Limits for users and user groups
Jobs are normally queued on a first-come, first-served (FCFS) basis. It is possible for some users to abuse the system by submitting a large number of jobs; jobs from other users must wait until these jobs complete. Limiting resources by user prevents users from monopolizing all the resources.
Users can submit an unlimited number of jobs, but if they have reached their limit for any resource, the rest of their jobs stay pending, until some of their running jobs finish or resources become available.
If a limit is specified for a user group, the total amount of a resource used by all users in that group is counted. If a user is a member of more than one group, each of that user’s jobs is counted against the limit for all groups to which that user belongs.
Use the keyword all to configure limits that apply to each user or user group in a cluster. This is useful if you have a large cluster but only want to exclude a few users from the limit definition.
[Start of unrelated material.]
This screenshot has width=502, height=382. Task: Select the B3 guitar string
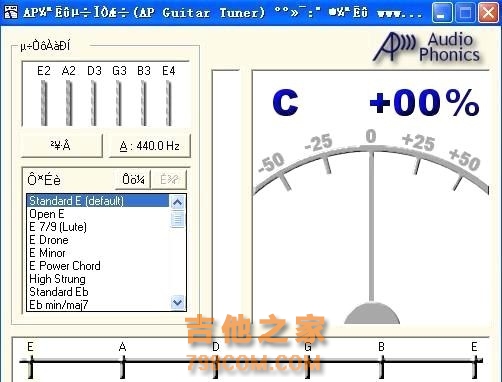point(144,103)
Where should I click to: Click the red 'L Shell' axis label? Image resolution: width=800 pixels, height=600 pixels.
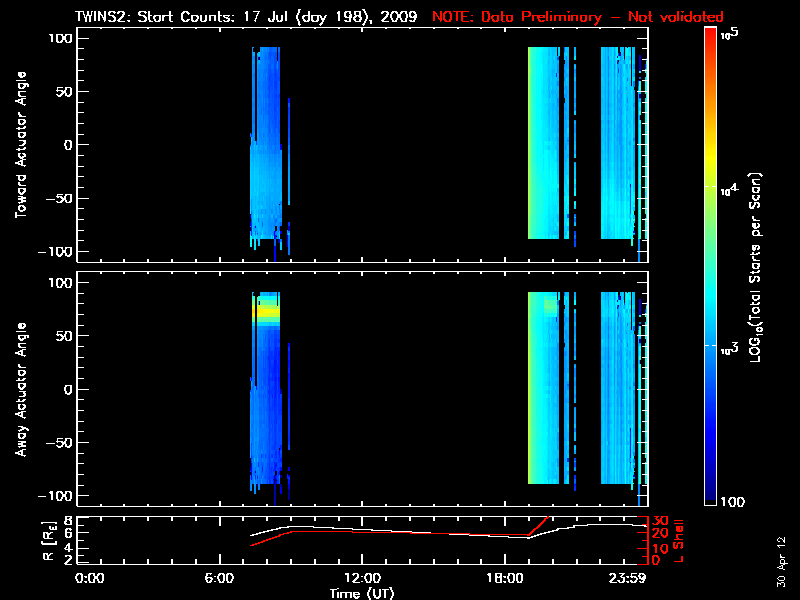point(679,539)
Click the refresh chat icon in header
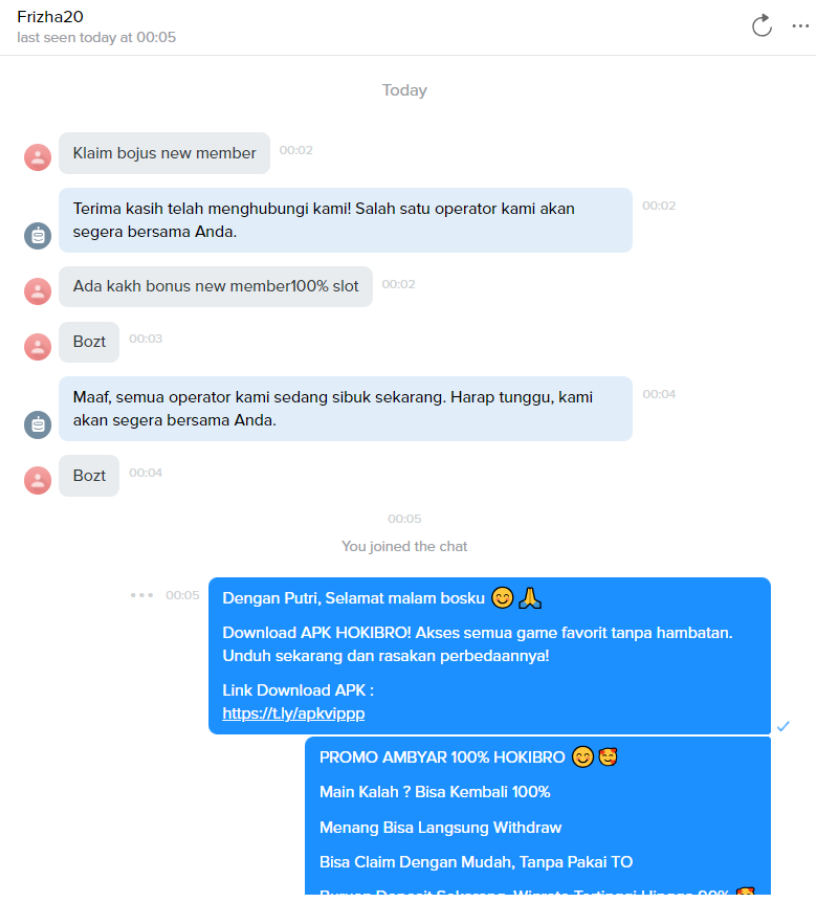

You can use ENFORCE_ONE_UG_LIMITS=Y combined with bsub -G to have better control over limits when user groups have overlapping members. When set to Y, only the specified user group’s limits (or those of any parent user group) are enforced. If set to N, the most restrictive job limits of any overlapping user/user group are enforced.
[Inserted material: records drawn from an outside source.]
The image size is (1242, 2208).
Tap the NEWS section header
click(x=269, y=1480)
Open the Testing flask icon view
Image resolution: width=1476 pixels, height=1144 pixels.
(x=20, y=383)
Per-user limits on users and groups
Per-user limits that use the keywords all apply to each user in a cluster. If user groups are configured, the limit applies to each member of the user group, not the group as a whole.
Resizable jobs
When a resize allocation request is scheduled for a resizable job, all resource allocation limits (job and slot) are enforced.
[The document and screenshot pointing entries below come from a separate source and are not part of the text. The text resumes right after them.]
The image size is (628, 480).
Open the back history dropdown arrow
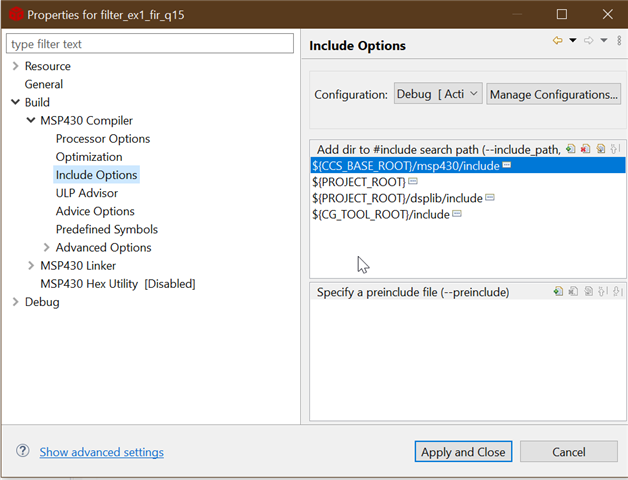(573, 40)
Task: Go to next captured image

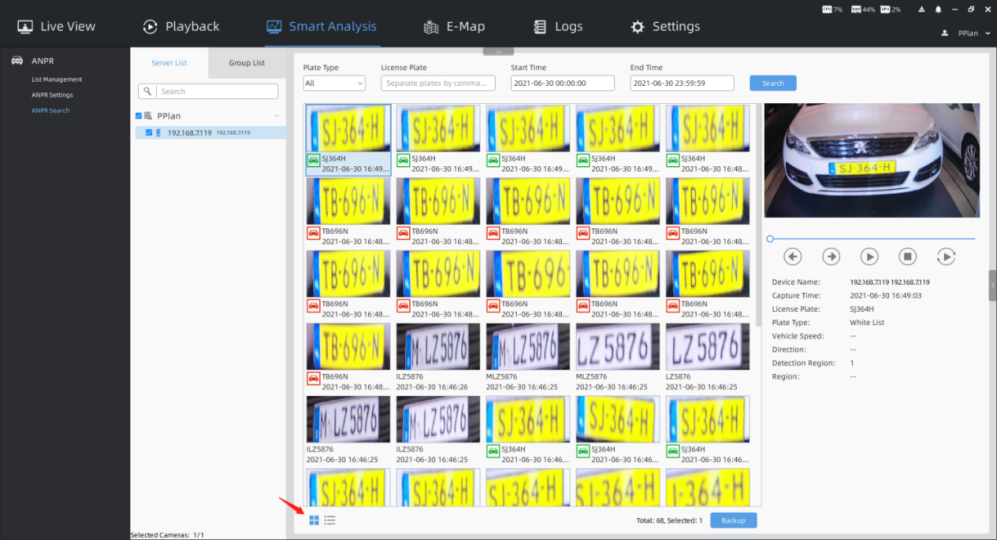Action: click(x=831, y=256)
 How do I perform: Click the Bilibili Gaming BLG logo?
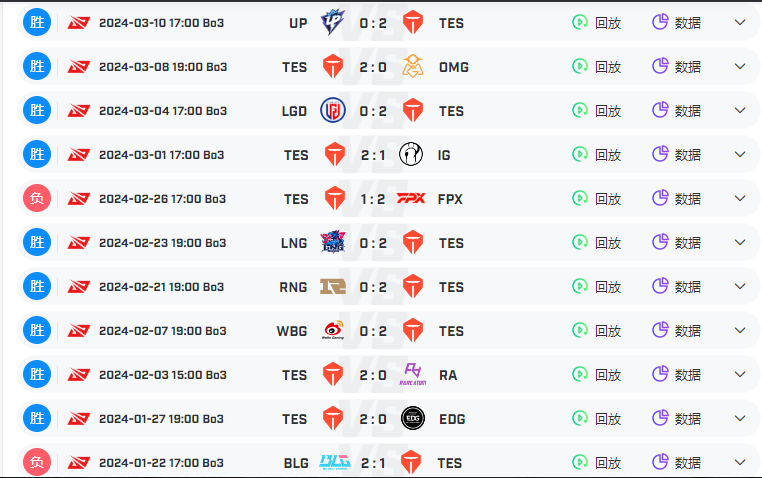click(335, 461)
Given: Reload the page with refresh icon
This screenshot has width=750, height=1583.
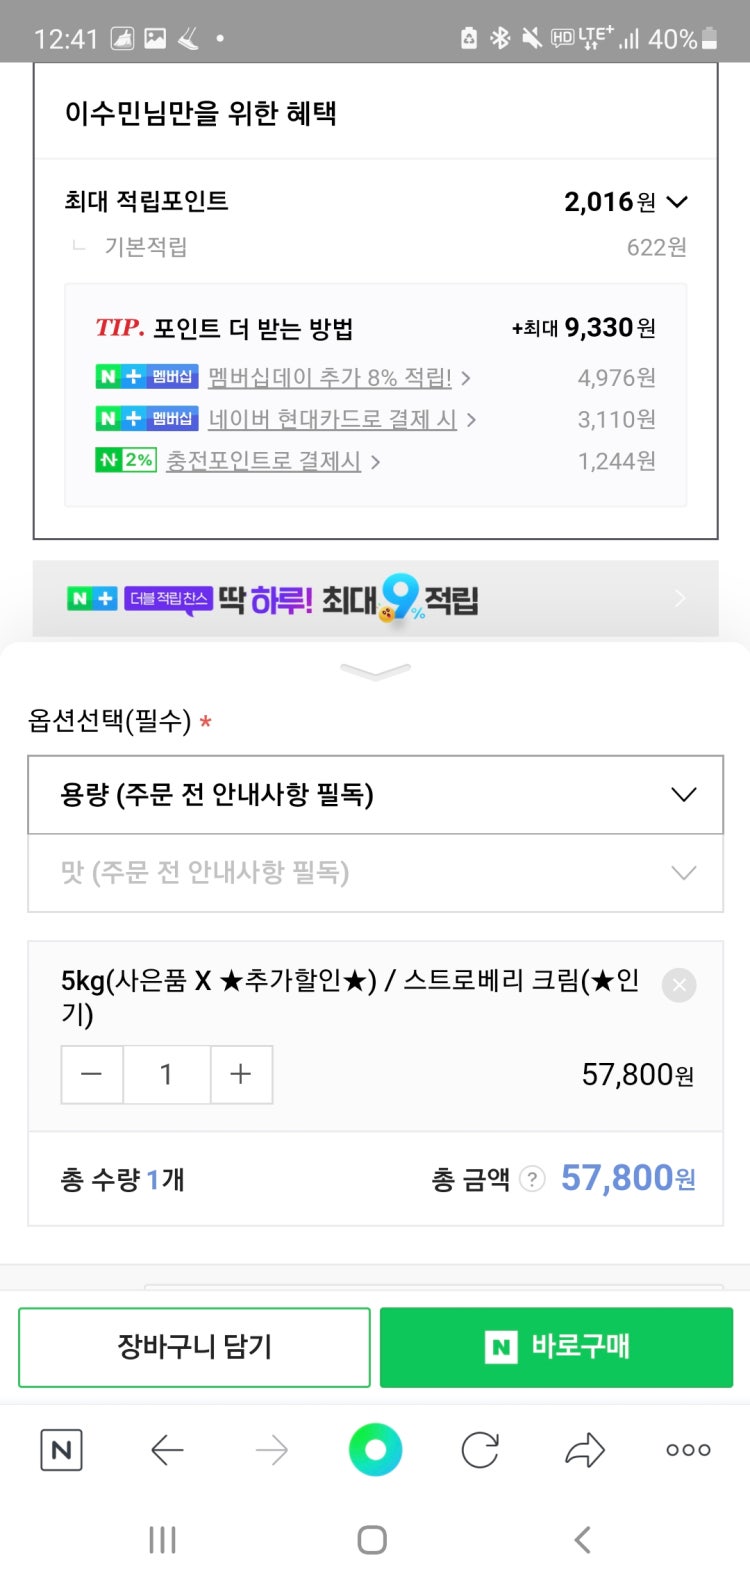Looking at the screenshot, I should point(480,1450).
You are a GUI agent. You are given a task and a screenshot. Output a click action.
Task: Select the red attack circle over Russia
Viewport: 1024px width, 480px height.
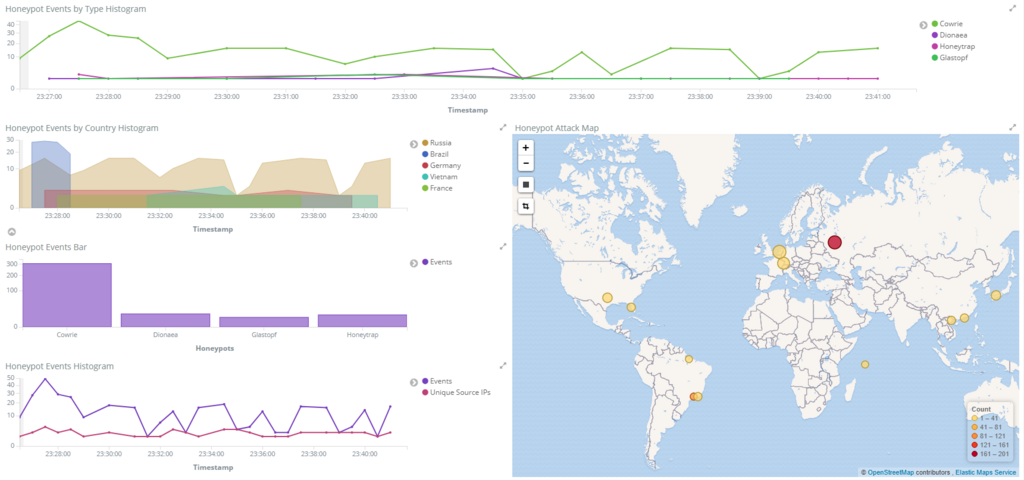835,242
Once the new allocation is satisfied, it consumes limits such as SLOTS, MEM, SWAP and TMP for queues, users, projects, hosts, or cluster-wide. However, the new allocation will not consume job limits such as job group limits, job array limits, and non-host level JOBS limit.
Releasing part of an allocation from a resizable job frees general limits that belong to the allocation, but not the actual job limits.